HOW TO COMPLETE THIS TASK: List every line below containing "agent".

DATA RECORDS:

---+---

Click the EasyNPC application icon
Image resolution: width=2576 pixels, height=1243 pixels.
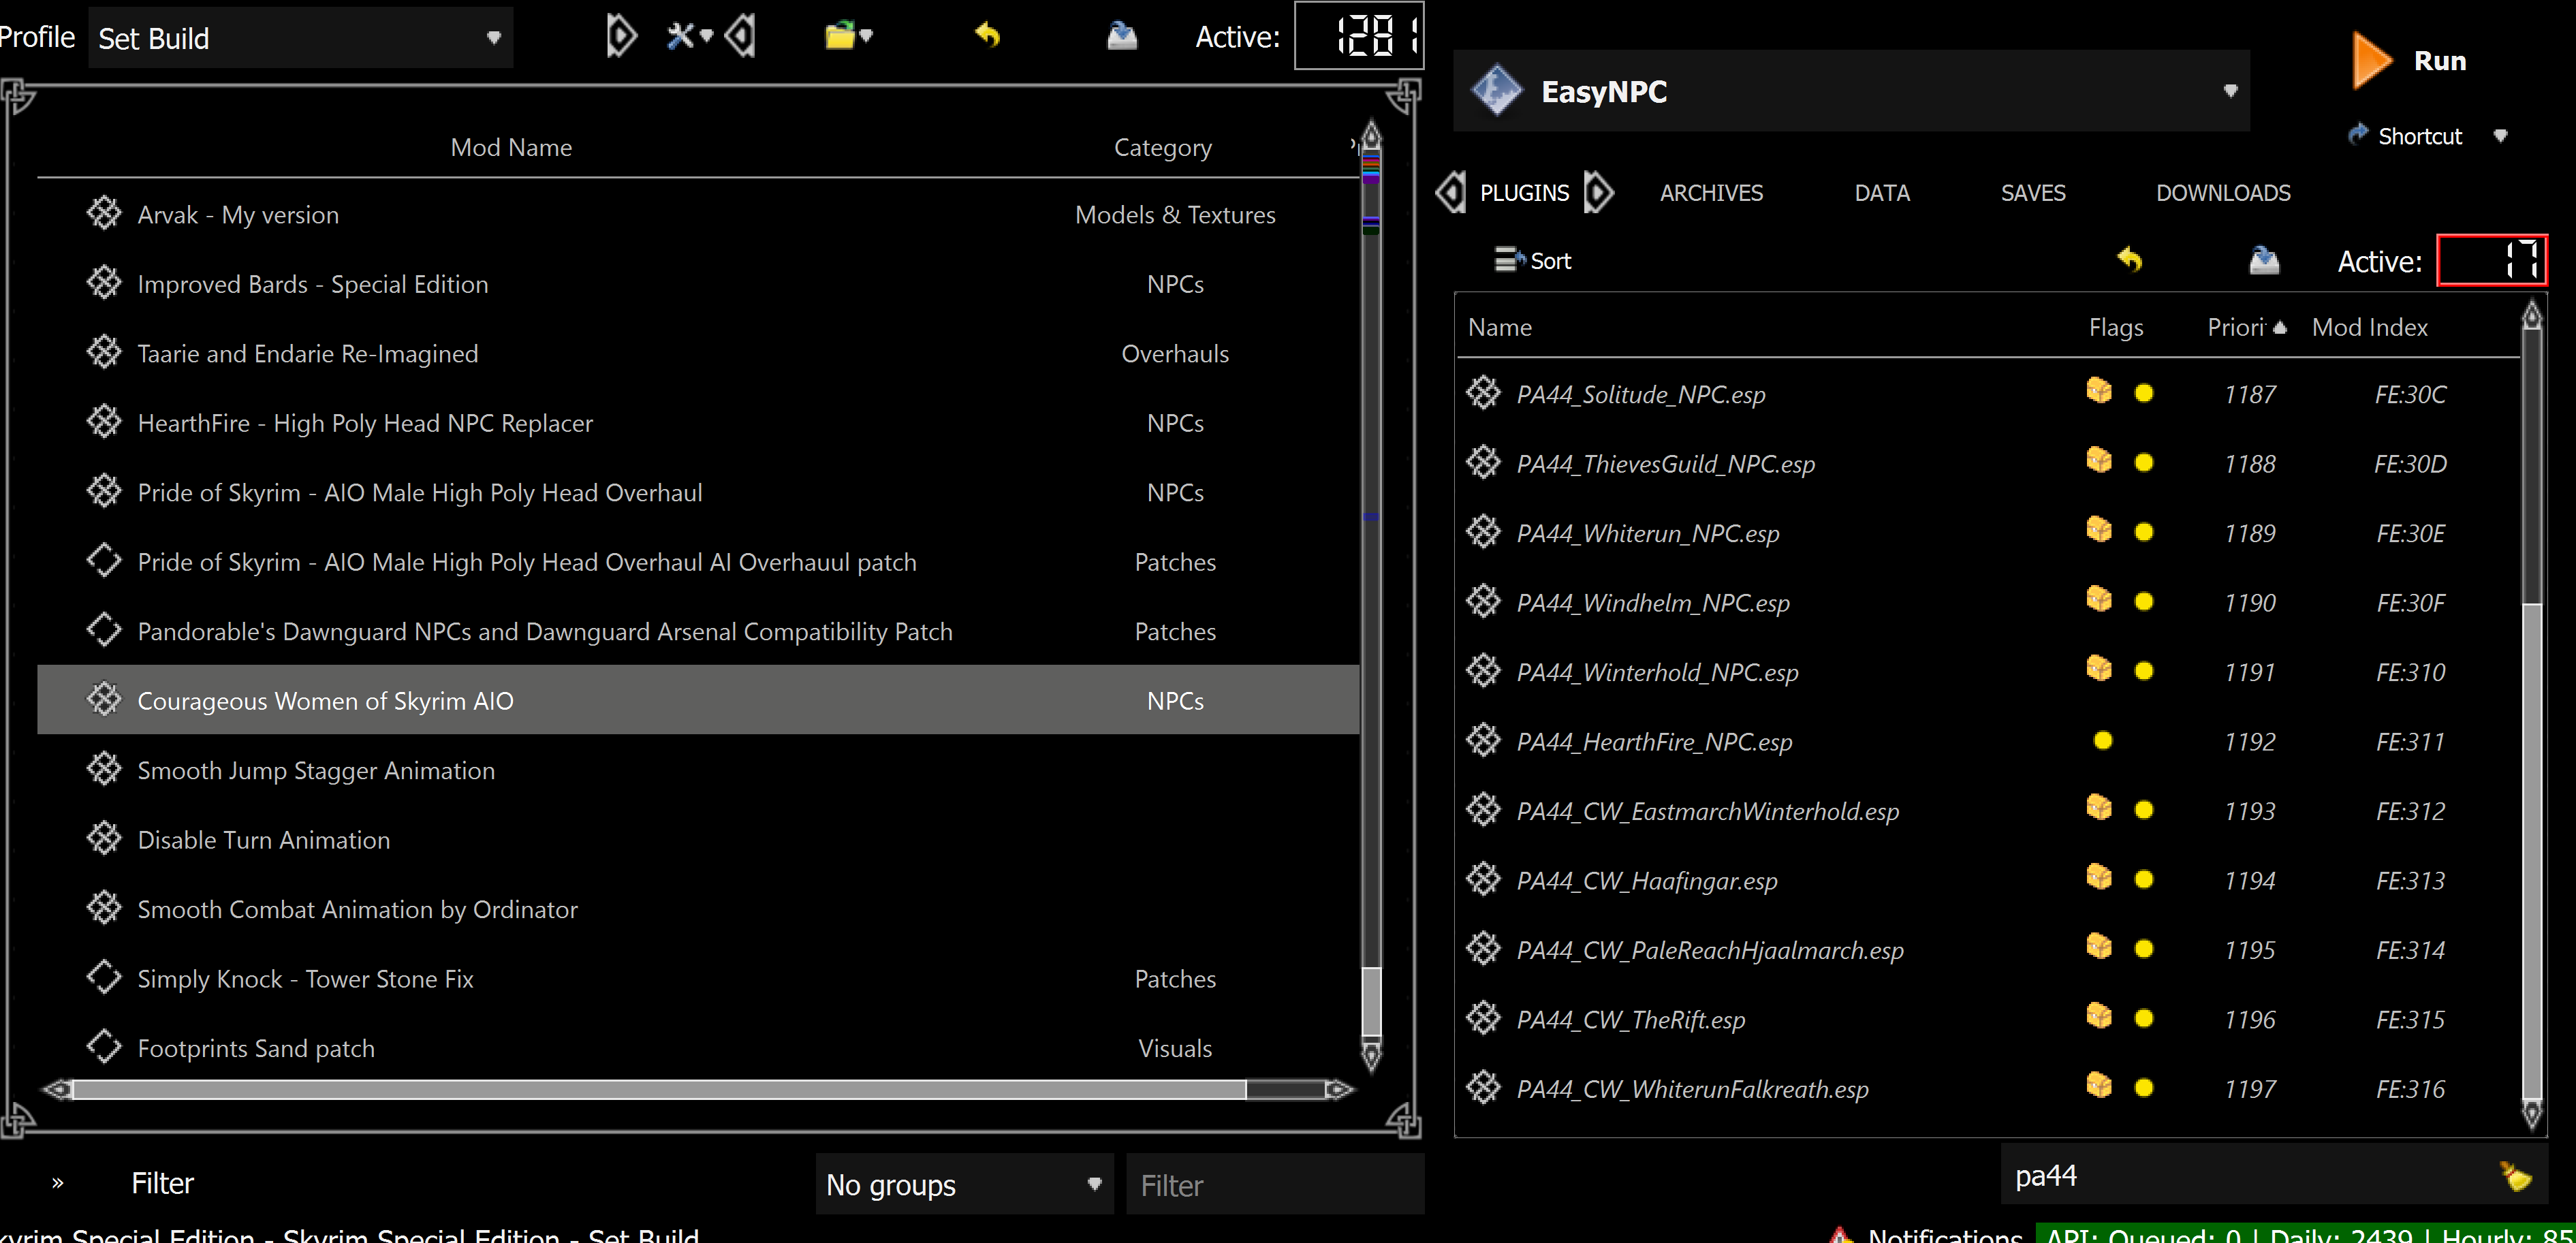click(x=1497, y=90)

---+---

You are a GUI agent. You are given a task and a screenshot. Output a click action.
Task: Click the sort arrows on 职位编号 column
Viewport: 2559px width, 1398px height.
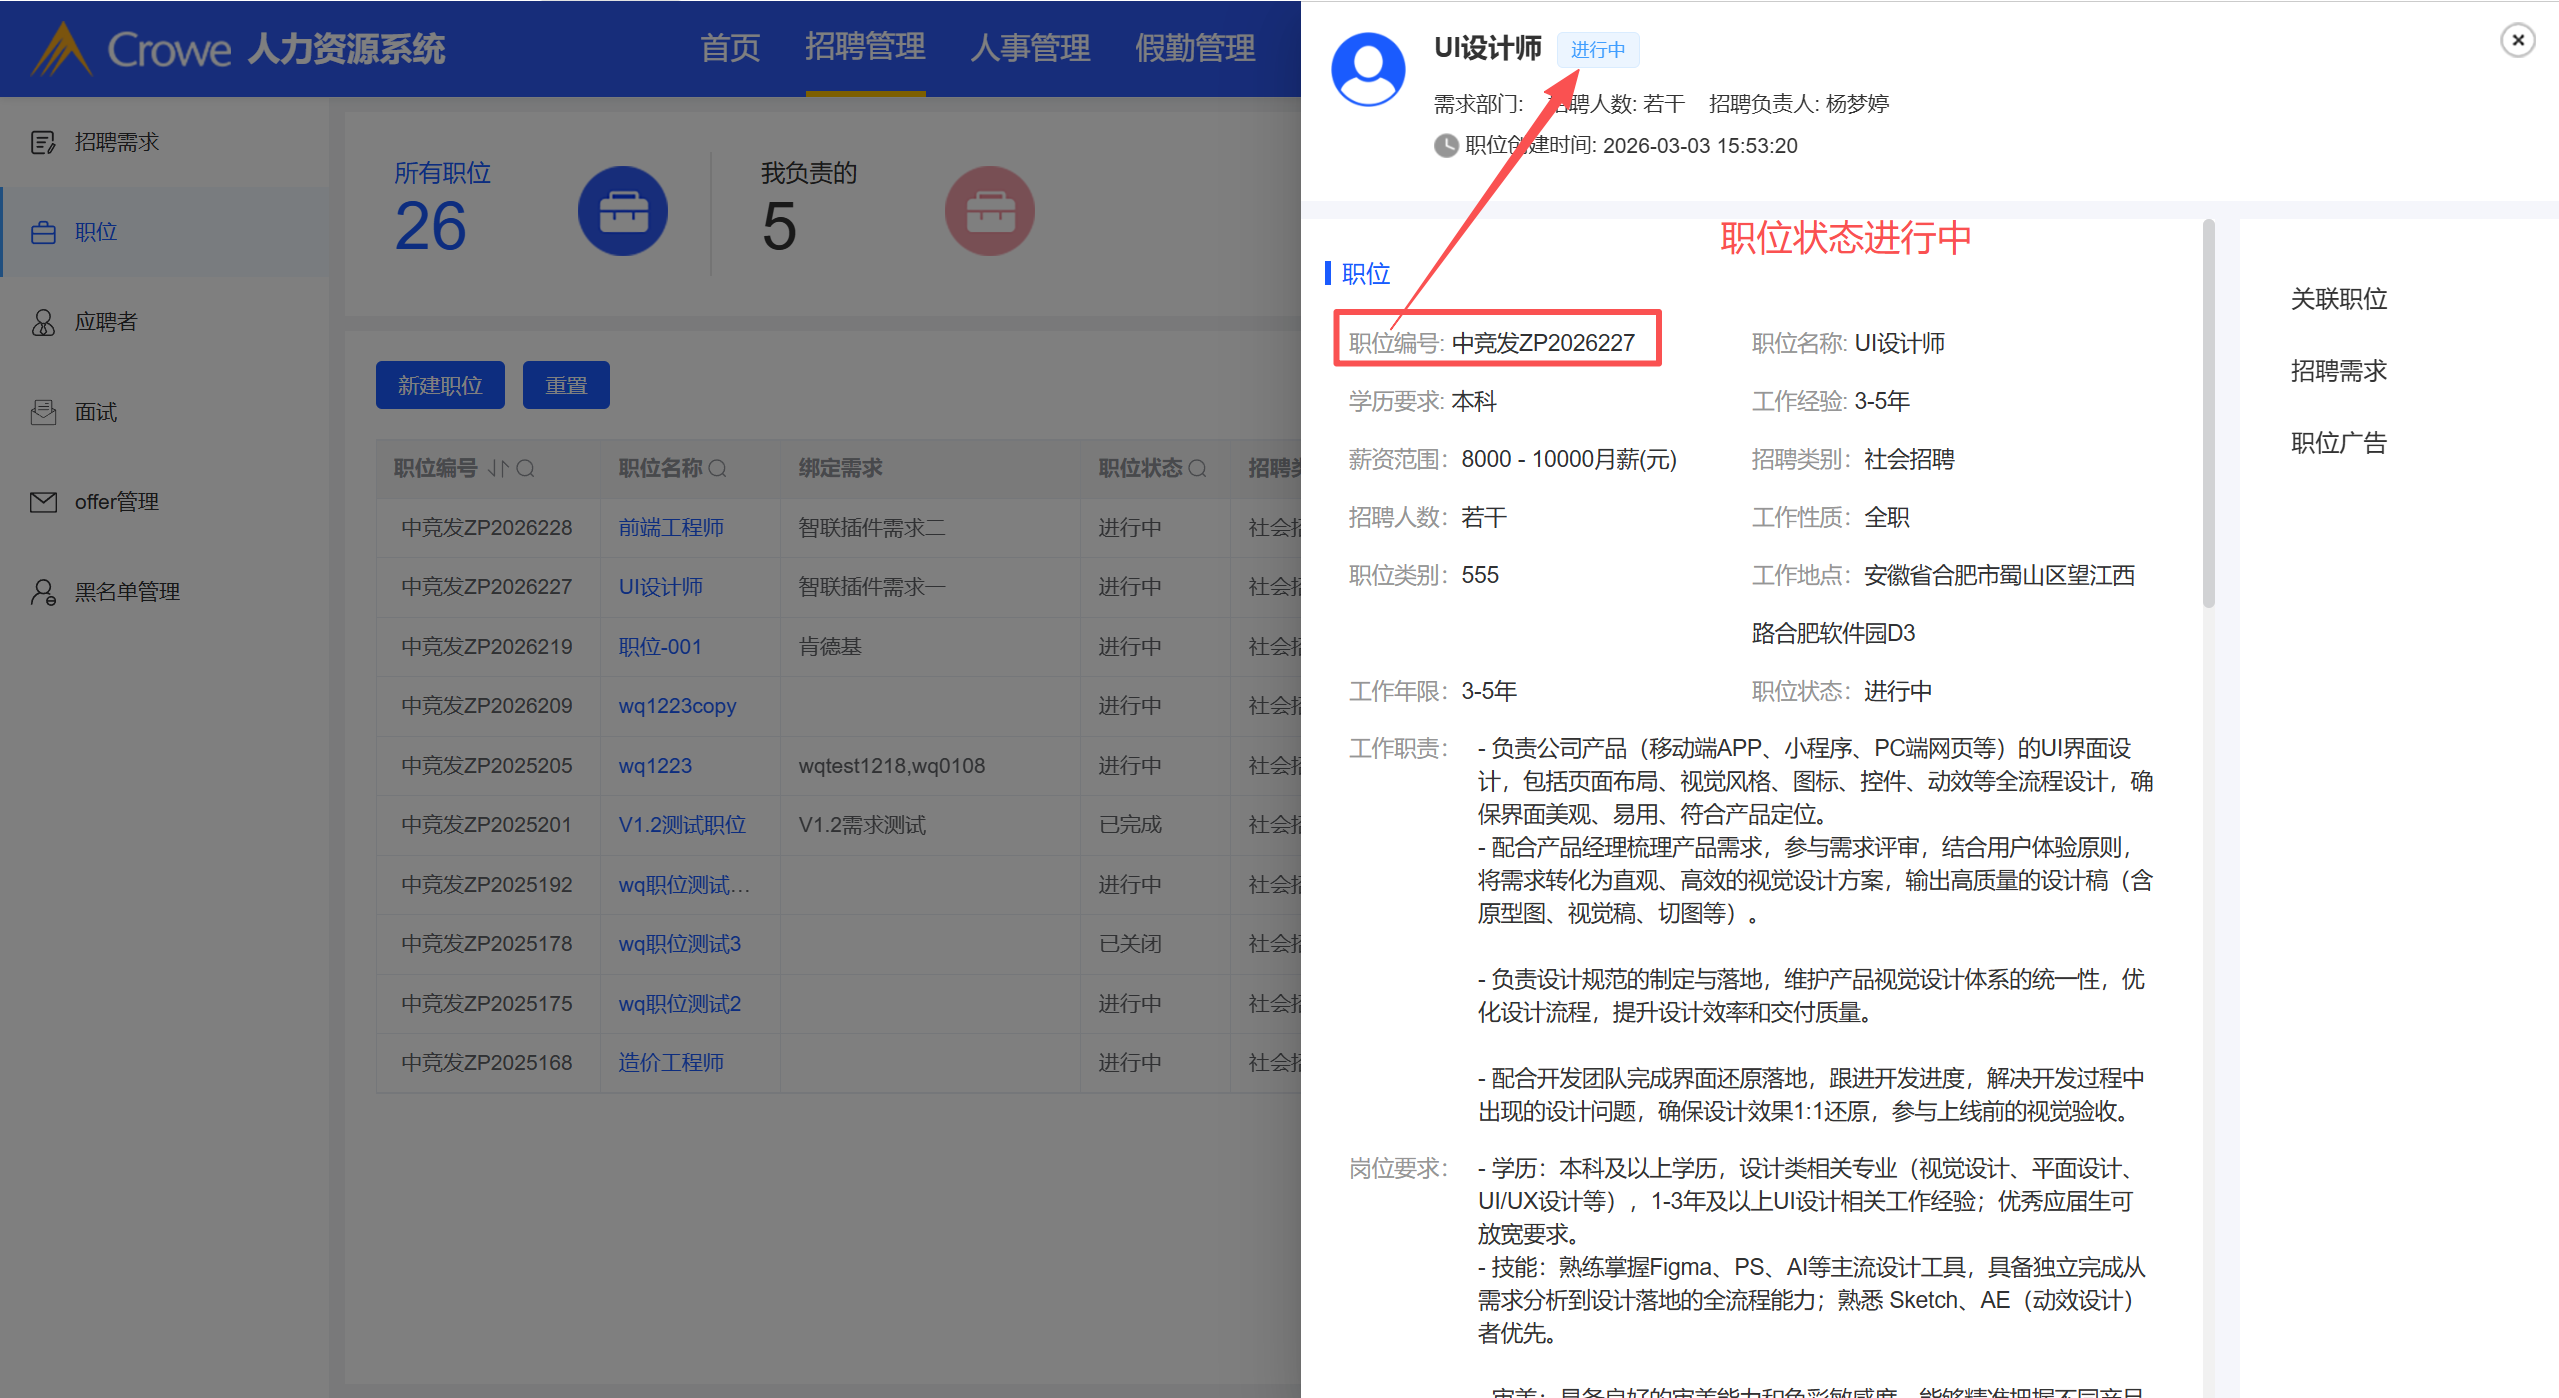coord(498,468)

---+---

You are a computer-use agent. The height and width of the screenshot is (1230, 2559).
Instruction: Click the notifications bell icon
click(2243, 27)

---+---

WRITTEN REPLY:
You are a GUI agent. You are given a task and a screenshot. Output a click action.
You are a computer-use agent. The height and width of the screenshot is (1230, 2559).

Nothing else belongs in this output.